In any case, I'm hardly in a position to throw stones from my atrocious website, but I have a bone to pick with you, fellow builders. Your profile pages suck. (Y)our backstories are all almost identical.
Let's tally it up:
-Everyone rode a BMX in the 80s. Everyone. You might as well mention that you like Reeses Pieces and long walks on the beach. It's just not relevant to building bike frames, because it doesn't distinguish you in any way from the millions of other kids of that era who also rode BMX bikes in the dirt lot behind the Piggly Wiggly. Yes, you love bikes. So does most of humanity.
Chinese opera and peyote.
-Macro photos of someone peering at a dial indicator are a dime a dozen. Likewise anonymous hoodie-wearing dudes with welding helmets on hunched over a glowing TIG torch. Here's the thing, though - sticking the metal together and making it straight enough to ride right aren't really what a customer is paying for. You should show some *design work*. Show some unusual stuff. Explain why you know how to build something that rides like a dream.
-Don't mention that you worked in a bike shop, because so did every other bike-obsessed kid on earth, basically. It also in no way qualifies you to build a fun bike for someone. I'm pretty crappy at, say, bleeding Magura brakes. But that's not my job - that would be like wanting to make sure the engineer who designed your car worked at Jiffy Lube when they were in high school.
-Lots of facial hair just means you probably aren't using a respirator when you're hunched over that smoking metal for an hour or two a day. It's your body, I guess.
-Everyone else also drinks PBR at least occasionally.

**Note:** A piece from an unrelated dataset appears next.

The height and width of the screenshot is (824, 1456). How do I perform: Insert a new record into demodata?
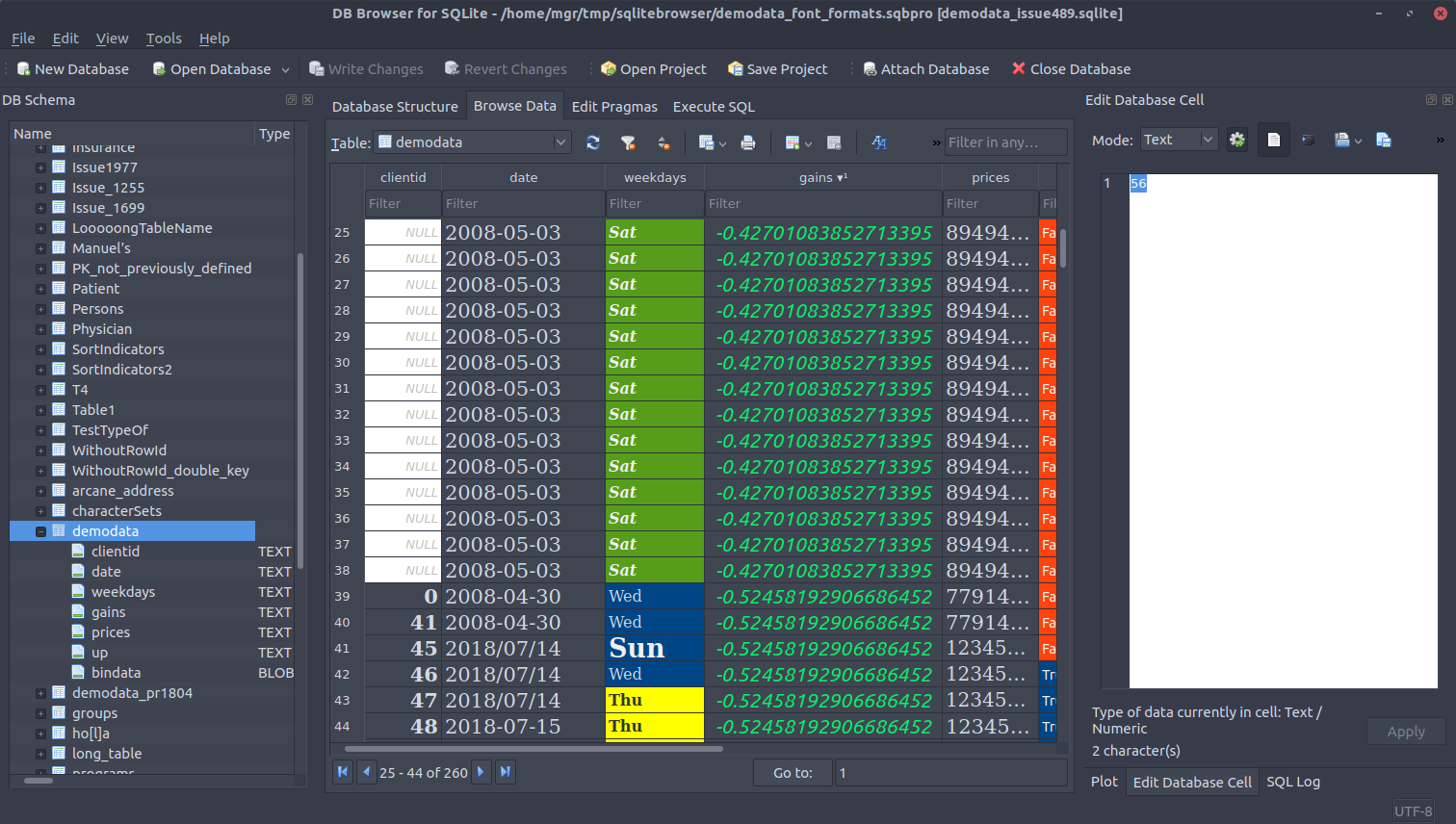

-And of course, last but not least: poverty does not make you cool. The last thing I want is a frame built by someone who makes no profit and will be out of business/his girlfriend's garage in a year. I want a frame from someone who takes vacations, and doesn't have to depend on deposits coming in to order tubes, and will answer the phone in 10 years when I need to know if I can put a 100mm travel fork on.